*Kutipan untuk Dibaca:*

Waktu diperlukan penegasan tertulis hukum apa yang berlaku bagi golongan Bumiputra ini maka bagi golongan Bumiputra oleh pemerintah Belanda dalam penyebutannya resmi dalam berbagai peraturan perundang-undangan yang dikeluarkan tersebut yaitu :
1.      Dalam A.B. (Algemene Bepalingen van Wetgeving = Ketentuan –ketentuan Umum Perundang-undangan) Pasal 11 dipakai istilah : Godsdientige Wetten = peraturan-peraturan keagamaan dan Volkstelingen en Gebruiken = lembaga-lembaga rakyat dan kebiasaan-kebiasaan.
2.      Dalam R.R. (Reglement Regering) Pasal 75 ayat (3) memakai istilah : Godsdientige Wetten = peraturan-peraturan keagamaan, dan Instelingen en Gebruiken = lembaga-lembaga rakyat dan kebiasaan-kebiasaan.
3.      Dalam I.S. (Indische Staats Regeling = Peraturan hukum Negara Belanda ) Pasal 128 ayat (4) memakai istilah : Instelingen de Volks = lembaga-lembaga rakyat.
4.      Dalam R.R pasal 78 ayat (2) dipakai istilah : Godsdientige Wetten  en Qude Herkomsten = peraturan keagamaan dan naluri-naluri atau kebiasaan lama/kuno.
Jadi karena ketidaktahuan sekaligus tidak mau tahu dan mempelajari serta mendalami atturan-aturan dan hukum yang berlaku bagi penduduk asli (pribumi) maka Belanda dalam penyebutan resminya di dalam peraturan peraturan yang berlaku bagi golongan penduduk asli/pribumi itu dengan istilah :
q            Peraturan – peraturan Keagamaan.

*Informasi yang Ditampilkan:*
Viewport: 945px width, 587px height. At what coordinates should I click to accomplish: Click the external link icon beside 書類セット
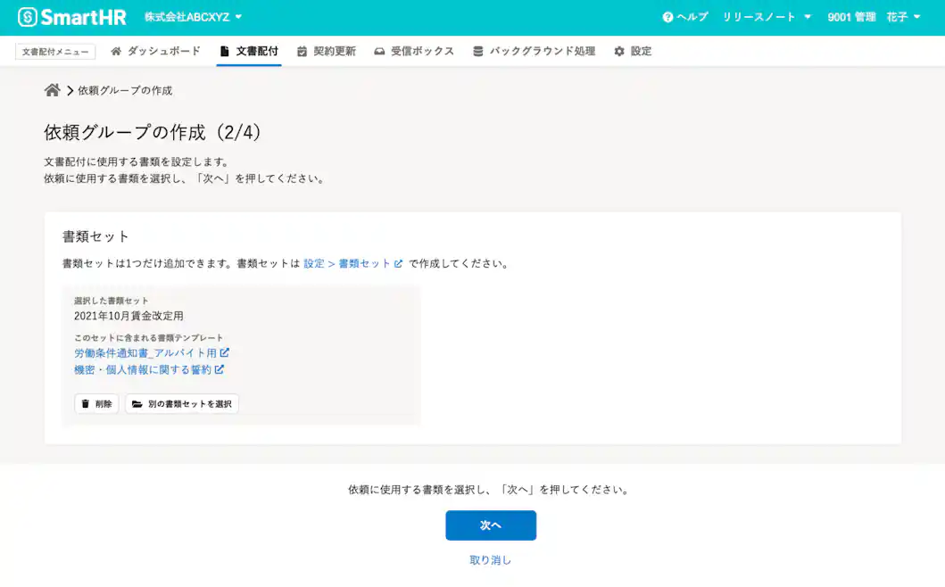coord(399,263)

*Tugas yang Diberikan:* Tolong tuliskan kembali seluruh kutipan di atas tentang istilah hukum bagi golongan Bumiputra, sama persis kata demi kata.

*Jawaban Latihan:*
Waktu diperlukan penegasan tertulis hukum apa yang berlaku bagi golongan Bumiputra ini maka bagi golongan Bumiputra oleh pemerintah Belanda dalam penyebutannya resmi dalam berbagai peraturan perundang-undangan yang dikeluarkan tersebut yaitu :
1.      Dalam A.B. (Algemene Bepalingen van Wetgeving = Ketentuan –ketentuan Umum Perundang-undangan) Pasal 11 dipakai istilah : Godsdientige Wetten = peraturan-peraturan keagamaan dan Volkstelingen en Gebruiken = lembaga-lembaga rakyat dan kebiasaan-kebiasaan.
2.      Dalam R.R. (Reglement Regering) Pasal 75 ayat (3) memakai istilah : Godsdientige Wetten = peraturan-peraturan keagamaan, dan Instelingen en Gebruiken = lembaga-lembaga rakyat dan kebiasaan-kebiasaan.
3.      Dalam I.S. (Indische Staats Regeling = Peraturan hukum Negara Belanda ) Pasal 128 ayat (4) memakai istilah : Instelingen de Volks = lembaga-lembaga rakyat.
4.      Dalam R.R pasal 78 ayat (2) dipakai istilah : Godsdientige Wetten  en Qude Herkomsten = peraturan keagamaan dan naluri-naluri atau kebiasaan lama/kuno.
Jadi karena ketidaktahuan sekaligus tidak mau tahu dan mempelajari serta mendalami atturan-aturan dan hukum yang berlaku bagi penduduk asli (pribumi) maka Belanda dalam penyebutan resminya di dalam peraturan peraturan yang berlaku bagi golongan penduduk asli/pribumi itu dengan istilah :
q            Peraturan – peraturan Keagamaan.